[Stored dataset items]

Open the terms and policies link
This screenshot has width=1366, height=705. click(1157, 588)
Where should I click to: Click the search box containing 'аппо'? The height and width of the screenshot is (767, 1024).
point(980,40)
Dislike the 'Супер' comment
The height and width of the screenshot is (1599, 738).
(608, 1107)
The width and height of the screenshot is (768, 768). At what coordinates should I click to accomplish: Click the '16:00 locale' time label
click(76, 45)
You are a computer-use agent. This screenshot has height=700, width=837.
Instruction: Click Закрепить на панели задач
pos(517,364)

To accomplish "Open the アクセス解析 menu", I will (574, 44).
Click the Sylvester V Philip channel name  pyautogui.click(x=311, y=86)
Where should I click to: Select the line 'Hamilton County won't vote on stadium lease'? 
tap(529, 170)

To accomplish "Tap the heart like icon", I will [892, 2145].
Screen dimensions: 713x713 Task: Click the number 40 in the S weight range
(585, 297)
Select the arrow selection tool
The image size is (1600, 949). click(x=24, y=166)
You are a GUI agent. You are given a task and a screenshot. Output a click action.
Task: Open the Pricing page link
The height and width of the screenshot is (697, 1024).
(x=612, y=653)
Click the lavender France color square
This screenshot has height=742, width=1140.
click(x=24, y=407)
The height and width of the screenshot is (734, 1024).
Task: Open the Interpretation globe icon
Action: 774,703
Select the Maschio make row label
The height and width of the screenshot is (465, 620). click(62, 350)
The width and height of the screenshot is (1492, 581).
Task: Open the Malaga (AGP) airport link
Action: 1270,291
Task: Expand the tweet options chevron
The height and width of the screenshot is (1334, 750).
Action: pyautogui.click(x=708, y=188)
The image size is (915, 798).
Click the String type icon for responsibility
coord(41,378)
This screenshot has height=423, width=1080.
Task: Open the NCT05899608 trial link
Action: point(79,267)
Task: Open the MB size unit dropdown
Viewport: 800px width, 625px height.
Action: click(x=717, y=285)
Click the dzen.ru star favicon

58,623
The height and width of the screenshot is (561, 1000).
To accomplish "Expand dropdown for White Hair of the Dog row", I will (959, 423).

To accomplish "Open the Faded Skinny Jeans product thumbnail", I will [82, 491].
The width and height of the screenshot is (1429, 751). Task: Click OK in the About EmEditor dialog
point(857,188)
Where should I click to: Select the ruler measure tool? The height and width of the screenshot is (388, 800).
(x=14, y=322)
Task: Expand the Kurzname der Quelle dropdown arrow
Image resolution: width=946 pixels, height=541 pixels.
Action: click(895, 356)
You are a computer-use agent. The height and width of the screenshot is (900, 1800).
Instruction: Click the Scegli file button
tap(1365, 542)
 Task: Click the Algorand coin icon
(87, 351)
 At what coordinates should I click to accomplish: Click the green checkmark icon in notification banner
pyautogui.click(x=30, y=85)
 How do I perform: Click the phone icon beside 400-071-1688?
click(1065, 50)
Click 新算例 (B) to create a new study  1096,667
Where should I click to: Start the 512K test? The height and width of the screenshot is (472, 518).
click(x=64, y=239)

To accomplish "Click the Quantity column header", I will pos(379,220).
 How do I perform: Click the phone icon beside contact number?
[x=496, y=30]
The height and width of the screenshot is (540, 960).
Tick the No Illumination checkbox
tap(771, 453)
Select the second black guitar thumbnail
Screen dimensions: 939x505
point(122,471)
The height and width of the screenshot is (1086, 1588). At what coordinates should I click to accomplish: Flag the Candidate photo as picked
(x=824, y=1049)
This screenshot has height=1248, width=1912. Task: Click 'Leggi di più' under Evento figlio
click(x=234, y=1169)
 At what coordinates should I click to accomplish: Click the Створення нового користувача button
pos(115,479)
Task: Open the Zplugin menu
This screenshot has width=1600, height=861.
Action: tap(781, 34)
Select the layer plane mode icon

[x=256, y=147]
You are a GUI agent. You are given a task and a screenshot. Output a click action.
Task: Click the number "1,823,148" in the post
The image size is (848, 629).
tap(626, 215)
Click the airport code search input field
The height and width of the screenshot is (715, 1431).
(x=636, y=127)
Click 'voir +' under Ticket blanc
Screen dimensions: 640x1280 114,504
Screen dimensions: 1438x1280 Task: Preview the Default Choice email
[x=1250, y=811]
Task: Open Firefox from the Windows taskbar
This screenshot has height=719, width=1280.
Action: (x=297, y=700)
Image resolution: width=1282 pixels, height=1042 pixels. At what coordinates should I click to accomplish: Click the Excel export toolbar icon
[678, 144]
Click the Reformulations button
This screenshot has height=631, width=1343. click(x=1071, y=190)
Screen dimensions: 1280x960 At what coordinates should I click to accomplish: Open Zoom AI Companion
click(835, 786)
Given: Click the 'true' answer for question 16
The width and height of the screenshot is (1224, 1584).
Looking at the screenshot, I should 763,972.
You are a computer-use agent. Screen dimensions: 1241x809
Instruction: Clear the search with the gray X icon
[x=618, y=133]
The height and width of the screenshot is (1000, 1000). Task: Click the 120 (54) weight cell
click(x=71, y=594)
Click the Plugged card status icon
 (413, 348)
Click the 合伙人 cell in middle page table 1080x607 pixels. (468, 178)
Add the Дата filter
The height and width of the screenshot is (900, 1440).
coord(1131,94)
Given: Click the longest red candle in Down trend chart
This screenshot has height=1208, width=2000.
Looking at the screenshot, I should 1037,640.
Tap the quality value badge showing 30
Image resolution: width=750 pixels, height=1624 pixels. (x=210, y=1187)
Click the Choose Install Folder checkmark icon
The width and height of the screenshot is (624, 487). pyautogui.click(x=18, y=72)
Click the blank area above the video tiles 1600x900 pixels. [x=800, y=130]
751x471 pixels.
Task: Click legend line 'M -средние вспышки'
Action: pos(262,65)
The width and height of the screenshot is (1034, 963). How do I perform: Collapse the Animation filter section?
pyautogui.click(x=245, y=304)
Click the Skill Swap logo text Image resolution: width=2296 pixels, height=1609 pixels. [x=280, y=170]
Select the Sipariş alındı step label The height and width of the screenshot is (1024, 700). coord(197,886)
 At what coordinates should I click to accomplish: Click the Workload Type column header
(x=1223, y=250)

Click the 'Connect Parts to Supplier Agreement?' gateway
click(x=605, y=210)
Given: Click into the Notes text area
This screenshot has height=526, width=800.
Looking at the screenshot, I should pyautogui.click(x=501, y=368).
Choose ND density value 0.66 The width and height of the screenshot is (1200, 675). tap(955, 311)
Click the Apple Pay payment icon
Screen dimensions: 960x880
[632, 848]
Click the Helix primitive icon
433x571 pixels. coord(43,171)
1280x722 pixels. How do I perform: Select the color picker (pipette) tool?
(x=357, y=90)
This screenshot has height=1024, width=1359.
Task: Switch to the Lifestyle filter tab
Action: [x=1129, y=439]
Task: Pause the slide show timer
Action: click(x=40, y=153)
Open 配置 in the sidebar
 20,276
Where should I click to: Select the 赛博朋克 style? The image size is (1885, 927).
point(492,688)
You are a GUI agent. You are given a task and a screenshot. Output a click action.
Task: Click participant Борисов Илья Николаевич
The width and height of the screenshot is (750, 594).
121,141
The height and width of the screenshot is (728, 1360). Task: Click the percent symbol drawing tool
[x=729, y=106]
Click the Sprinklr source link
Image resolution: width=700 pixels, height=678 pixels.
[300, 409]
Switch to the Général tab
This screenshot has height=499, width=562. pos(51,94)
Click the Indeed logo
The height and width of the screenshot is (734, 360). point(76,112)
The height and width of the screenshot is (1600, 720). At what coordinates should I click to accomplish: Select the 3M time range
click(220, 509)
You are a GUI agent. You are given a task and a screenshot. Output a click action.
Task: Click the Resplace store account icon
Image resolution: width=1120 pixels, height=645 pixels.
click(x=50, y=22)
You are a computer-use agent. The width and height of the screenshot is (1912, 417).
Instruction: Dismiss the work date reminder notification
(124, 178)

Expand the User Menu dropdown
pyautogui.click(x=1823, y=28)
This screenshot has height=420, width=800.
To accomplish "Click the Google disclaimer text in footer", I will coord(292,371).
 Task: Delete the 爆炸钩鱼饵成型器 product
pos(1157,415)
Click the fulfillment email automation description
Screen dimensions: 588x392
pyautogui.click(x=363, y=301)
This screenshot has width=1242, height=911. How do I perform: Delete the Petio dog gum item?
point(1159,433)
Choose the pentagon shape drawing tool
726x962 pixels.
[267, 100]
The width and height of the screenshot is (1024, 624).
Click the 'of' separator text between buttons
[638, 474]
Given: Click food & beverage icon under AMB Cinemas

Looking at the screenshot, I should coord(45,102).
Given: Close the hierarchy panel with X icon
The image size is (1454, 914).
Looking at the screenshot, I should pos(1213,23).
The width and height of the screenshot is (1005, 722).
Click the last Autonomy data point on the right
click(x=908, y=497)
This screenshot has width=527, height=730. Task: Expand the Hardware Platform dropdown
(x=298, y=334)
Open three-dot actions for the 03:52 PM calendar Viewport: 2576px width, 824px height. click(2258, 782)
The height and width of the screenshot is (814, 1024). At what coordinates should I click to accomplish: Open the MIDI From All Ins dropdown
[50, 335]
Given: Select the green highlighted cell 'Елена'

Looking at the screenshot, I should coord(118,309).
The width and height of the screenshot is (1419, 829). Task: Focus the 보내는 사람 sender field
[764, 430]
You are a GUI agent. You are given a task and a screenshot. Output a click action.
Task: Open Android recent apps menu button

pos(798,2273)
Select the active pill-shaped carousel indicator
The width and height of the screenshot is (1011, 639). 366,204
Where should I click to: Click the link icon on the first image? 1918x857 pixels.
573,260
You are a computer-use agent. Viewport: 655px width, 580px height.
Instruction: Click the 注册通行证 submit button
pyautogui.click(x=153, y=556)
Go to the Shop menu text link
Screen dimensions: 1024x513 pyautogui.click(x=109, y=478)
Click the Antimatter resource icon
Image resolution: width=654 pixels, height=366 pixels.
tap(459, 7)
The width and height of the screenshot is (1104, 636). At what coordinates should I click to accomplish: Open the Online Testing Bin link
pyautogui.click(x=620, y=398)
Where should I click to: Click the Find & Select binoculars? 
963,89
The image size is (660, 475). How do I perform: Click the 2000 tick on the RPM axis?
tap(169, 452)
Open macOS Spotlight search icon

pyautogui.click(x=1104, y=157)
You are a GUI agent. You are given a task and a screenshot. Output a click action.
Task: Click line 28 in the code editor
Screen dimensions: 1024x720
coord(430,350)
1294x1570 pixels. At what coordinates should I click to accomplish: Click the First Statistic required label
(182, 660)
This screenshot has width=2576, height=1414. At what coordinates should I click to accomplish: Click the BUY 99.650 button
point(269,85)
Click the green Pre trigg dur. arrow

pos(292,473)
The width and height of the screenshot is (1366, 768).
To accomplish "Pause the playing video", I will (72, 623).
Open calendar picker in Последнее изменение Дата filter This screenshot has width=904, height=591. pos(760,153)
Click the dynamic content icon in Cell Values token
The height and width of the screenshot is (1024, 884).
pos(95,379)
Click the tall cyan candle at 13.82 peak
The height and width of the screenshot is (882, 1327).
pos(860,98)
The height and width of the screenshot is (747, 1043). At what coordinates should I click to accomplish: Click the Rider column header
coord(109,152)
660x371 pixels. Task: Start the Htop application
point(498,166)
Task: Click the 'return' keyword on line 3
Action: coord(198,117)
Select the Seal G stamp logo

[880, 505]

== What to produce ==
Show the lines of the records above that mention "computer".

== Reply ==
You are a computer-use agent. This screenshot has height=700, width=837.
You are a computer-use agent. The height and width of the screenshot is (900, 1800).
You are a computer-use agent. Screen dimensions: 1241x809
You are a computer-use agent. The width and height of the screenshot is (1912, 417).
You are a computer-use agent. Viewport: 655px width, 580px height.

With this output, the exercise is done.